▸ **Requirement**
Report each line of the entries that includes "Identify" by copying it.

Collected data:

╔══

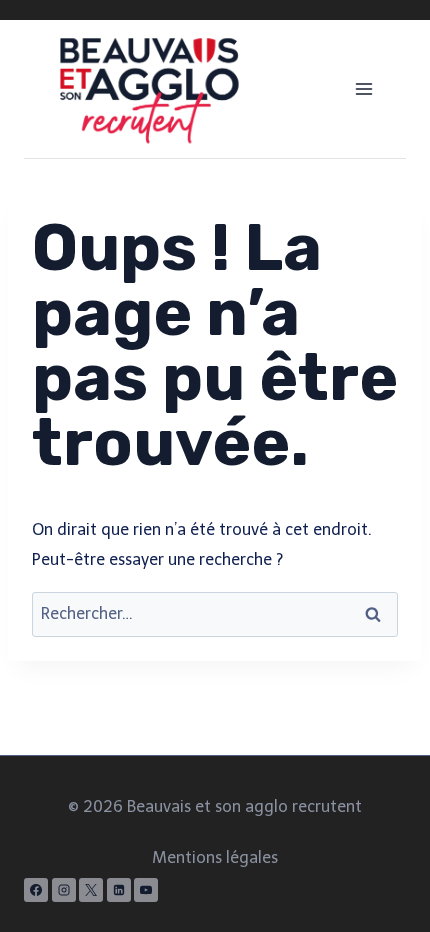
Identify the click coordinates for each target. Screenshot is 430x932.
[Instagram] (64, 890)
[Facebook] (36, 890)
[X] (91, 890)
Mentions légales (215, 857)
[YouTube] (146, 890)
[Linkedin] (119, 890)
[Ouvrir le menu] (363, 88)
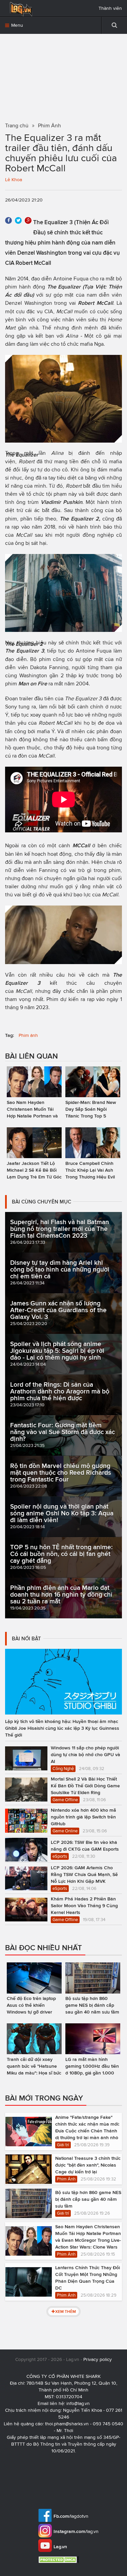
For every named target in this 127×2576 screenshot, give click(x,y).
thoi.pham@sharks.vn (67, 2423)
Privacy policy (97, 2359)
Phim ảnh (28, 1035)
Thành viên (110, 8)
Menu (16, 25)
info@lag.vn (78, 2403)
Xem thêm (65, 2311)
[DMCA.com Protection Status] (59, 2559)
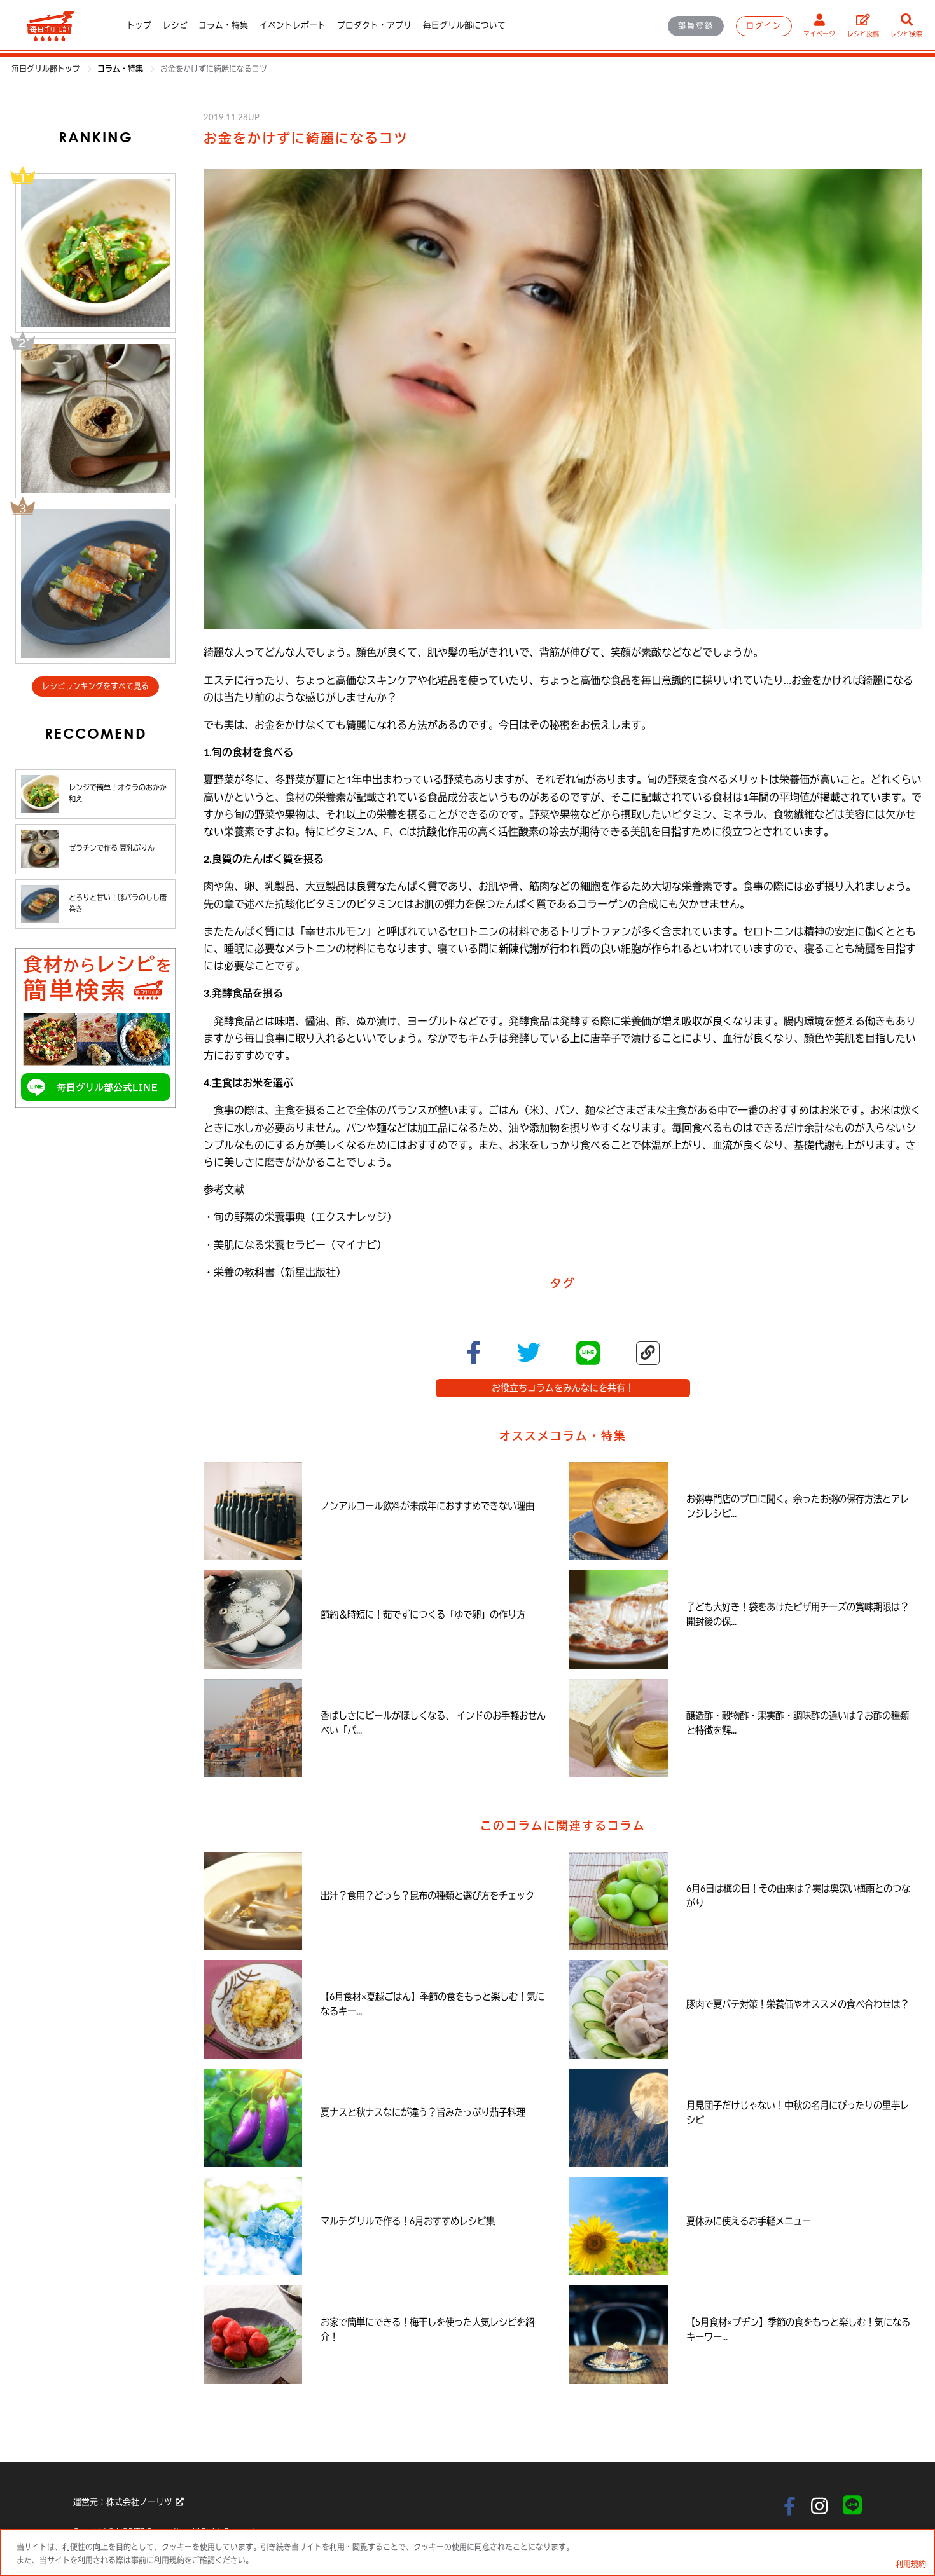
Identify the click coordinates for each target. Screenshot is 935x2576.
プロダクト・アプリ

╚══

▸ **Response**
Identify the click coordinates for each target. Screenshot is 430x932.
Identify the click coordinates for each target. Screenshot is 935x2576.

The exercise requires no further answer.